- Texte extrait -
+--

La liturgie de notre Eglise ouvre la grande semaine de la Pâque du Seigneur par le samedi de Lazare. Ainsi cette semaine où domine le signe de la croix au Golgotha commence par une résurrection d'un homme et termine par La Résurrection universelle en Christ. " Et une fois arrivé à la tombe dit l’Évangéliste, Jésus pleura"  -Jean 11,35-.

Pourquoi pleure-t-il puisqu’il sait que dans un instant il ressuscitera Lazare à la vie ?

                                  

 

Les hymnographes byzantins n’ont pas toujours su parfaitement prendre toute la pleine mesure de ces larmes, les attribuant à sa nature humaine, alors que de sa nature divine il tiendrait le pouvoir de ressusciter les morts. Ce n'est pas entièrement inexact. Et pourtant toutes les Églises orthodoxes enseignent clairement que toutes les actions du Christ sont théandriques, c’est-à-dire, à la fois divines et humaines, étant les actions du seul et même Dieu-Homme, le Fils de Dieu incarné. C’est l’Homme-Dieu que nous voyons pleurer, c’est l’Homme-Dieu qui fera sortir Lazare de son tombeau.

Il pleure et ce sont des larmes divines  il pleure parce qu’il contemple le triomphe de la mort et la destruction de la création sortie des mains de Dieu. <> Au tombeau de Lazare, Dieu rencontre la mort, cette réalité destructrice de vie et spectre de désespoir. Il se trouve face à face avec l’ennemi qui lui a ravi la Création, son bien propre, pour en devenir le Prince.

+--

- Lignes de données -
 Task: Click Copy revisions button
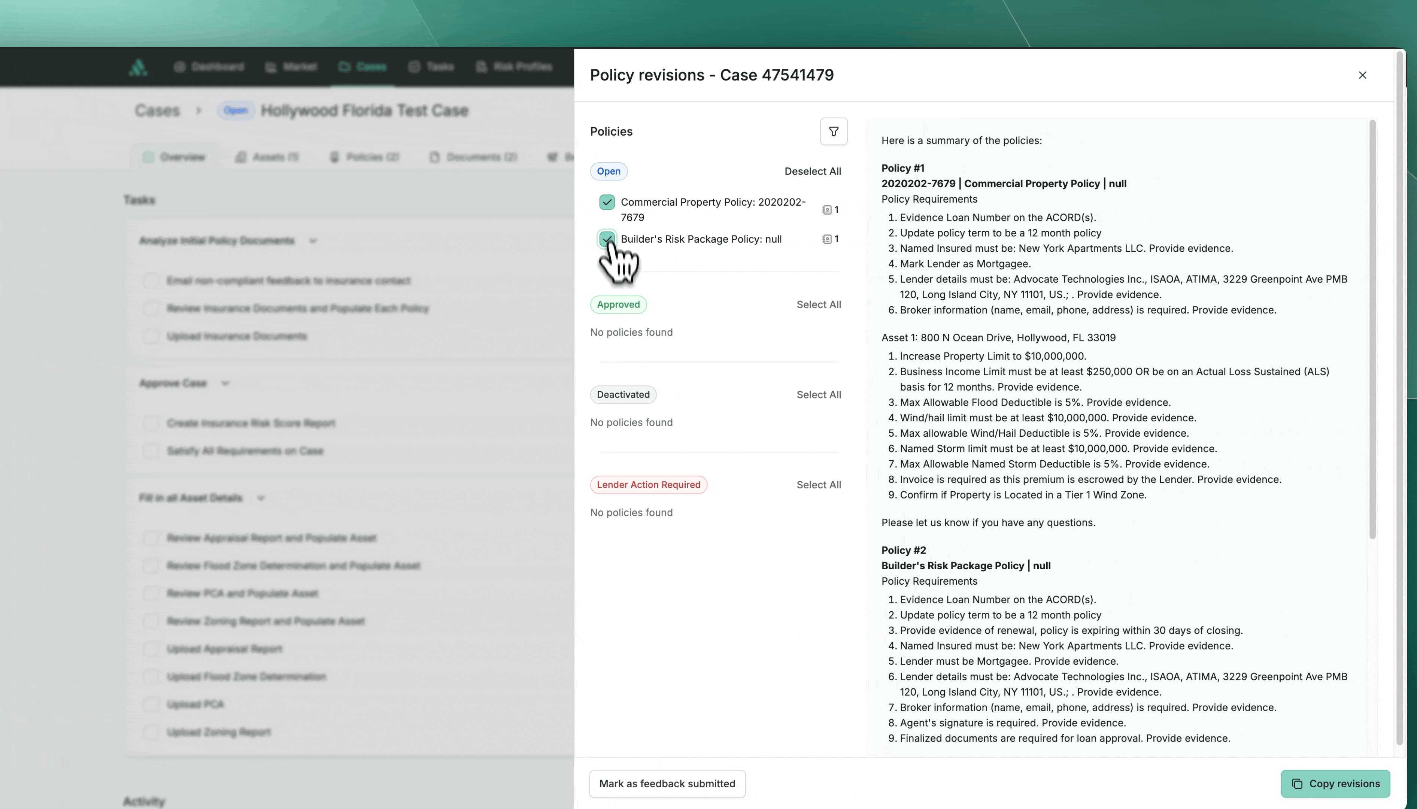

+--

- Exercices -
a) Répondez à ces questions sur le texte consacré au samedi de Lazare :
(i) Selon la liturgie, par quel jour s'ouvre la grande semaine de la Pâque du Seigneur ?
(ii) À quelle nature du Christ les hymnographes byzantins attribuent-ils ses larmes ?
(iii) Que contemple le Christ lorsqu'il pleure ?
b) Poursuivez le texte sur le samedi de Lazare après sa dernière phrase.
Les lignes proviennent d'une autre source que le texte.

- Réponses -
a)
(i) Par le samedi de Lazare.
(ii) À sa nature humaine.
(iii) Le triomphe de la mort et la destruction de la création sortie des mains de Dieu.

b)
Nous qui suivons Jésus qui s’approche de la tombe, nous entrons avec lui, dans "son heure" celle qu’il a annoncée si souvent comme l’apogée et l’accomplissement de toute son œuvre". -1-

 

Toute l'Economie de la Première Alliance, les prodiges réalisés par le Dieu vivant n'étaient que des ombres et des images. Mêmes les signes du Sauveur durant son ministère en Terre Sainte n'étaient que des signes précurseurs du Grand Œuvre: Par sa mort, sauver l'Homme, donner la vie en plénitude.

Mais qu'est-ce au juste ce Salut? Le Logos incarné est-il venu faire une leçon de théologie? Donner une loi morale? Proposer une nouvelle structure sociale et politique? Expliquer une parfaite doctrine et fonder une religion de plus, nous n'en manquons pas et après? Après la sagesse, l'organisation des sociétés, la connaissance scientifique et l'illumination religieuse, une vie juste ou indigne, reste une question fondamentale: L'Homme existe mais existe pour la mort, celle de chaque jour et celle du dernier instant.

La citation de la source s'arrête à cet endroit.